Future astronauts could camp out on the moon in this high-tech, inflatable tent

Instead of trekking back to a landing module every few hours, future lunar astronauts could be spending the night in this cutting-edge tent that can fit neatly in the back of your average rover.

According to Popular Science, a team of aerospace engineers at MIT have designed a lightweight, packable, inflatable habitat that will include all the creature comforts necessary to avoid certain death on the moon. The egg-shaped “tent” would include life support systems (i.e. oxygen, water and food), carbon dioxide scrubbers, temperature control, a reflective shield (for deadly solar rays) and a roll-out solar panel to recharge the habitat.

The module folds out large enough for two astronauts to comfortably chill out for the night, but packs up to the size of your average refrigerator. Not exactly the smallest thing in the world, but still tight enough to fit in the back of a rover for some all-day lunar exploration. The shelter would be framed with inflatable tubes made of silicone-coated fabric that has already been tested on the Mars rover missions (specifically in the landing bags). In total, the shelter would include 425 cubic feet of habitable space. Not The Ritz, but still not bad for the moon.

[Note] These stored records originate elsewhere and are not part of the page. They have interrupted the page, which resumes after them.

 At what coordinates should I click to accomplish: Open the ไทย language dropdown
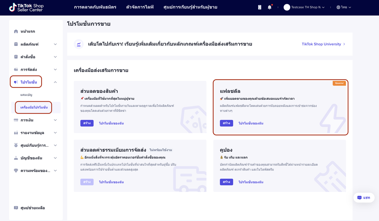tap(344, 7)
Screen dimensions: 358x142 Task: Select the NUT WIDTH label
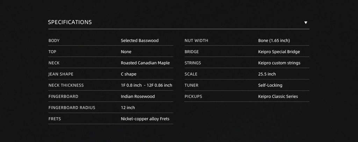(x=196, y=41)
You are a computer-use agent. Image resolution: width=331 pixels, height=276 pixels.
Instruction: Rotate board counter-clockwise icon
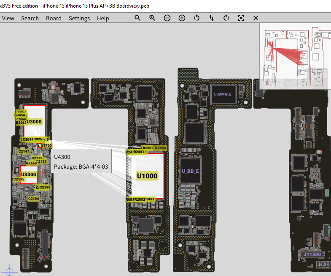coord(196,18)
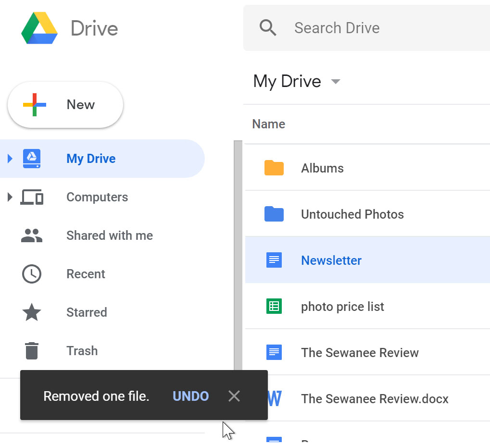Open the Trash bin icon
This screenshot has width=490, height=445.
32,351
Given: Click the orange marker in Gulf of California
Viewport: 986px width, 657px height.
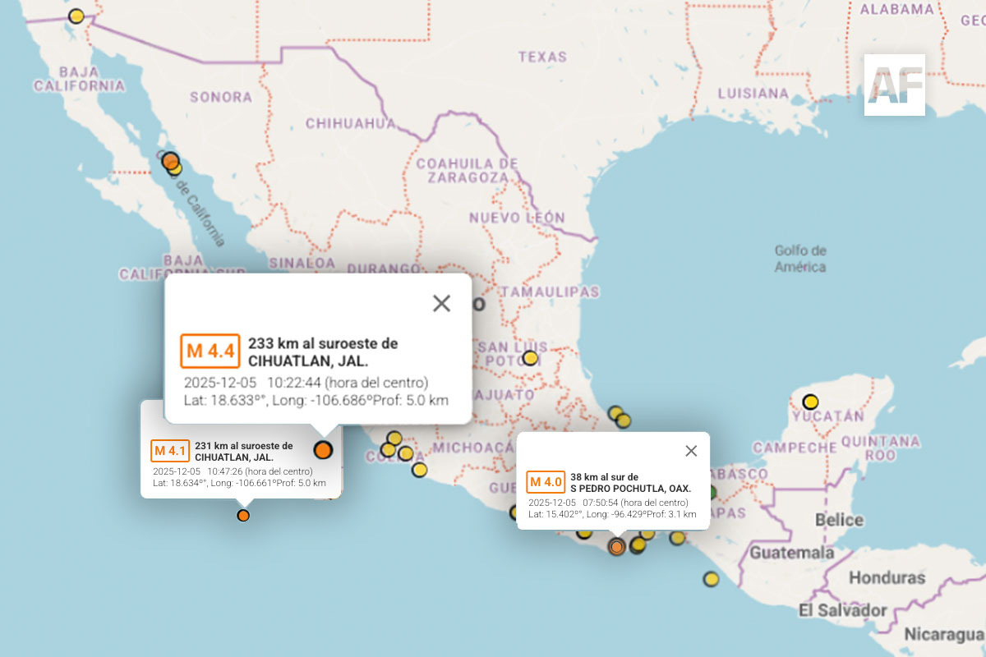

The research project holds a ton of promise, but there are still a few kinks that need to be figured out. The biggest involves moon dust, which collects on astronauts' suits and shoes. It’s electrostatically charged, which makes it very sticky (it’s also sharp), meaning the pod would likely need to include a divider to separate the undressing zone from the sleeping quarters. Air filters could also be used to clean that dangerous dirt out of the habitat, but that aspect remains just an idea for the moment.

The obvious benefit to tech like this is that it would allow astronauts to venture more than a few hours away from the landing module, and could potentially enable much larger exploratory missions (assuming we ever send humans back to the moon, of course).